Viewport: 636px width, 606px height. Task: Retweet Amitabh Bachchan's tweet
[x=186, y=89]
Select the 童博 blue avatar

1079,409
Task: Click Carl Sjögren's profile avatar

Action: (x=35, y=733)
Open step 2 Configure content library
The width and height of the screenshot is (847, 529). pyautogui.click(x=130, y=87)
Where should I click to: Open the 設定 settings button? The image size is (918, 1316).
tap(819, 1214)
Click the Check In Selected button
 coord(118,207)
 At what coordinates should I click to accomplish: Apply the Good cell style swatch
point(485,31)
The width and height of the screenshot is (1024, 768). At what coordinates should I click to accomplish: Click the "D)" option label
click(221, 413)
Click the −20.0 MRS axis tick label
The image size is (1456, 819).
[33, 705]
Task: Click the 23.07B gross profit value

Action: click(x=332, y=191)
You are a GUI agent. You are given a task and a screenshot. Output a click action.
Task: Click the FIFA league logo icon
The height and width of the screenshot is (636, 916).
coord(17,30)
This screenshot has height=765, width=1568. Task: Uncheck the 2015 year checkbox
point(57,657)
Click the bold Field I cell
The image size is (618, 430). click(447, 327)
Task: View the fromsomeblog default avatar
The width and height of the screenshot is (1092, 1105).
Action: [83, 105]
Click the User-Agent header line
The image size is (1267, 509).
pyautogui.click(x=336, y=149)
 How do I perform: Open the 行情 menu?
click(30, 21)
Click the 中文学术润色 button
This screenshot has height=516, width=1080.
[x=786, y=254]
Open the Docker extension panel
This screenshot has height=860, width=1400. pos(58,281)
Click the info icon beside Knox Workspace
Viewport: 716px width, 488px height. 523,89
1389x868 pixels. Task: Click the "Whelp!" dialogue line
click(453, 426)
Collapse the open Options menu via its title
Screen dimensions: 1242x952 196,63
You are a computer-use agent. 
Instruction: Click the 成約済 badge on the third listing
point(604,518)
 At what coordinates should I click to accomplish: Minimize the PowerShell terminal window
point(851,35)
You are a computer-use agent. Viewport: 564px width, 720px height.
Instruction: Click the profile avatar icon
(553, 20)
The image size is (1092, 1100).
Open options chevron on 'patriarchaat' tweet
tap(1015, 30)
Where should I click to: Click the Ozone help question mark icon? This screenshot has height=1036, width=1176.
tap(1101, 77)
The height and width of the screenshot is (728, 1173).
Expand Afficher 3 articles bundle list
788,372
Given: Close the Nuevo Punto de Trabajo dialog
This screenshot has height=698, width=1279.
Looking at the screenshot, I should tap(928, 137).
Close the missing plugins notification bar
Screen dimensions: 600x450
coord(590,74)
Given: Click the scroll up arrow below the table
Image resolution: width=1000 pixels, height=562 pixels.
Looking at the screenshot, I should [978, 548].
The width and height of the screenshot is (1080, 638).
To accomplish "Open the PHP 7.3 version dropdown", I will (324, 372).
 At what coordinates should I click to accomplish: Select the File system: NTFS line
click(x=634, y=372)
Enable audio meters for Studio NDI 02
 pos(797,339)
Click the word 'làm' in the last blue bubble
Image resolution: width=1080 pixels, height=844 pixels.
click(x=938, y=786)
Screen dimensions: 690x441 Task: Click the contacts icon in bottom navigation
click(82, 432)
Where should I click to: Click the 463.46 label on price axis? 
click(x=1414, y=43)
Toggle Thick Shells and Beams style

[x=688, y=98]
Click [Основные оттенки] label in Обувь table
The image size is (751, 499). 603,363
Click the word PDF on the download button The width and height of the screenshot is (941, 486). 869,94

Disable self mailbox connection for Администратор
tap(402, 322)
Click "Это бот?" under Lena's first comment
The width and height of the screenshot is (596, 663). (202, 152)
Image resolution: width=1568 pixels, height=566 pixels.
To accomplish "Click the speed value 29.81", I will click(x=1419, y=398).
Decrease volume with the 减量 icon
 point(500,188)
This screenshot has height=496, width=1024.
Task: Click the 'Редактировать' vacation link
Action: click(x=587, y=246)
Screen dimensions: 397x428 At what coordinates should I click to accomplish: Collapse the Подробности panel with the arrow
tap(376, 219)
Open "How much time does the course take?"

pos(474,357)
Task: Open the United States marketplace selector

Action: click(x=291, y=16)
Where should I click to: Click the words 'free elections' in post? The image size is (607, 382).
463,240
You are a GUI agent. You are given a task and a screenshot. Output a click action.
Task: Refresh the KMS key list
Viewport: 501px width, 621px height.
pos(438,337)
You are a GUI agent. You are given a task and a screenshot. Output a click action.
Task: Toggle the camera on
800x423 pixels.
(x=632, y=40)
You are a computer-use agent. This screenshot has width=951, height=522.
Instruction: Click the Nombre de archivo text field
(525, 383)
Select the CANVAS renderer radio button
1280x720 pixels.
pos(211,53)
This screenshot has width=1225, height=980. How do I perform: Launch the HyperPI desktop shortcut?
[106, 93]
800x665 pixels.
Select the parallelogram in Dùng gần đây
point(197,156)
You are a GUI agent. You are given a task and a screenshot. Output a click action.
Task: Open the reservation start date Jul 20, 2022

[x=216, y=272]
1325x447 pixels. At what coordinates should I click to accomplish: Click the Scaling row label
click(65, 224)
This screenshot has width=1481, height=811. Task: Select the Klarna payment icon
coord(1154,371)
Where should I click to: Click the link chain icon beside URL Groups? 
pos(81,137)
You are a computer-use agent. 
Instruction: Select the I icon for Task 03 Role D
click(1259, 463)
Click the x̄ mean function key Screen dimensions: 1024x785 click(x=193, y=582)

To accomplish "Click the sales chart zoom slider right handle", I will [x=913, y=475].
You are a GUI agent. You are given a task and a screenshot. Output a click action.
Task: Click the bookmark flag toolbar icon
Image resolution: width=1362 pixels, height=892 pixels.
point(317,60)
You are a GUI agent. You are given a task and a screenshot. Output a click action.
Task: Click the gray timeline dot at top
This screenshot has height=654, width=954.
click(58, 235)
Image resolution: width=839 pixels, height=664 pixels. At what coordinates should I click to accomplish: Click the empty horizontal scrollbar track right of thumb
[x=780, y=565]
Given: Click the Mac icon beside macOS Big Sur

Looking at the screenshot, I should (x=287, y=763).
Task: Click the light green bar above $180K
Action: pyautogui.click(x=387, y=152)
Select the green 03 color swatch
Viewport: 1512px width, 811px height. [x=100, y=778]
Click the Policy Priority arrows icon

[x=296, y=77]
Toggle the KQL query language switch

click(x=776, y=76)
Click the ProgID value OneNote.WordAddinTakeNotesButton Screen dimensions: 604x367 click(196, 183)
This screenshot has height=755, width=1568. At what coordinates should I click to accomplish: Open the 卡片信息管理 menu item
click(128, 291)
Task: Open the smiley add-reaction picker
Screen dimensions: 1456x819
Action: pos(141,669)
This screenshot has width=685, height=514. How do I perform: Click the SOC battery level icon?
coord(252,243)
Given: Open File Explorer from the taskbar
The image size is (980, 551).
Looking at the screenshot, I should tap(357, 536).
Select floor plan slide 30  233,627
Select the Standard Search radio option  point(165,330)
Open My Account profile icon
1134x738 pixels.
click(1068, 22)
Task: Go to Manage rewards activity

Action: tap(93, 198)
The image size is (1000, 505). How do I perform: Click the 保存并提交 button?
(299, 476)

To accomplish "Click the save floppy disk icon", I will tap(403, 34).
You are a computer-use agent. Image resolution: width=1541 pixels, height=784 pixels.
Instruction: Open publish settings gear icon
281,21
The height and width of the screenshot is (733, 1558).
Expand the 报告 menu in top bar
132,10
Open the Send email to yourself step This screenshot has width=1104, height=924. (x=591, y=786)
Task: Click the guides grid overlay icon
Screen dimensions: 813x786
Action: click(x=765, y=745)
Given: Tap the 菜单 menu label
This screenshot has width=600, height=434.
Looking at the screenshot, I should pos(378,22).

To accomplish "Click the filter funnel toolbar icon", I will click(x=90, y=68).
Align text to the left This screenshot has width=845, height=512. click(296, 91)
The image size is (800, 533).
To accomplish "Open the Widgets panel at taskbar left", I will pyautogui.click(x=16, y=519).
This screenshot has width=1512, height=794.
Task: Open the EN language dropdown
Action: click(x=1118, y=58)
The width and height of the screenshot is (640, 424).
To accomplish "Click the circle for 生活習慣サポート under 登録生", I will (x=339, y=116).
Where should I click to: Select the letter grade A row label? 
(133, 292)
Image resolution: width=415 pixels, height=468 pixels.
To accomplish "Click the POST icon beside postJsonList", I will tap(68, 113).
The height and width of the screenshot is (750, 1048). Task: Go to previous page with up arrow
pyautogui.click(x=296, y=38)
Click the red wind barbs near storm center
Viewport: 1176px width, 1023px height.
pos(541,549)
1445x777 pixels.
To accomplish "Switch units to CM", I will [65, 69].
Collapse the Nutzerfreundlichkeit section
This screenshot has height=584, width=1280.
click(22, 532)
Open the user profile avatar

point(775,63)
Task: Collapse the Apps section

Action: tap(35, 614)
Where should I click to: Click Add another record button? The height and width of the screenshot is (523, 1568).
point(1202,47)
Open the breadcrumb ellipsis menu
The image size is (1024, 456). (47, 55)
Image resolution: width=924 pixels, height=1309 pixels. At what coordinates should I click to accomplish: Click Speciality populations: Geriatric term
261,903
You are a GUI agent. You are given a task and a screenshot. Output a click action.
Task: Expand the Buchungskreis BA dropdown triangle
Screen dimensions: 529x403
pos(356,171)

— Assignment —
Copy out each line of the data above, exactly, if it lies between the line holding "Task: Click the FIFA league logo icon" and the line holding "You are a computer-use agent. Viewport: 564px", inclusive; copy no other line.

— Written response —
Task: Click the FIFA league logo icon
The height and width of the screenshot is (636, 916).
coord(17,30)
This screenshot has height=765, width=1568. Task: Uncheck the 2015 year checkbox
point(57,657)
Click the bold Field I cell
The image size is (618, 430). click(447, 327)
Task: View the fromsomeblog default avatar
The width and height of the screenshot is (1092, 1105).
Action: [83, 105]
Click the User-Agent header line
The image size is (1267, 509).
pyautogui.click(x=336, y=149)
 How do I perform: Open the 行情 menu?
click(30, 21)
Click the 中文学术润色 button
This screenshot has height=516, width=1080.
[x=786, y=254]
Open the Docker extension panel
This screenshot has height=860, width=1400. pos(58,281)
Click the info icon beside Knox Workspace
Viewport: 716px width, 488px height. 523,89
1389x868 pixels. Task: Click the "Whelp!" dialogue line
click(453, 426)
Collapse the open Options menu via its title
Screen dimensions: 1242x952 196,63
You are a computer-use agent. 
Instruction: Click the 成約済 badge on the third listing
point(604,518)
 At what coordinates should I click to accomplish: Minimize the PowerShell terminal window
point(851,35)
You are a computer-use agent. Viewport: 564px width, 720px height.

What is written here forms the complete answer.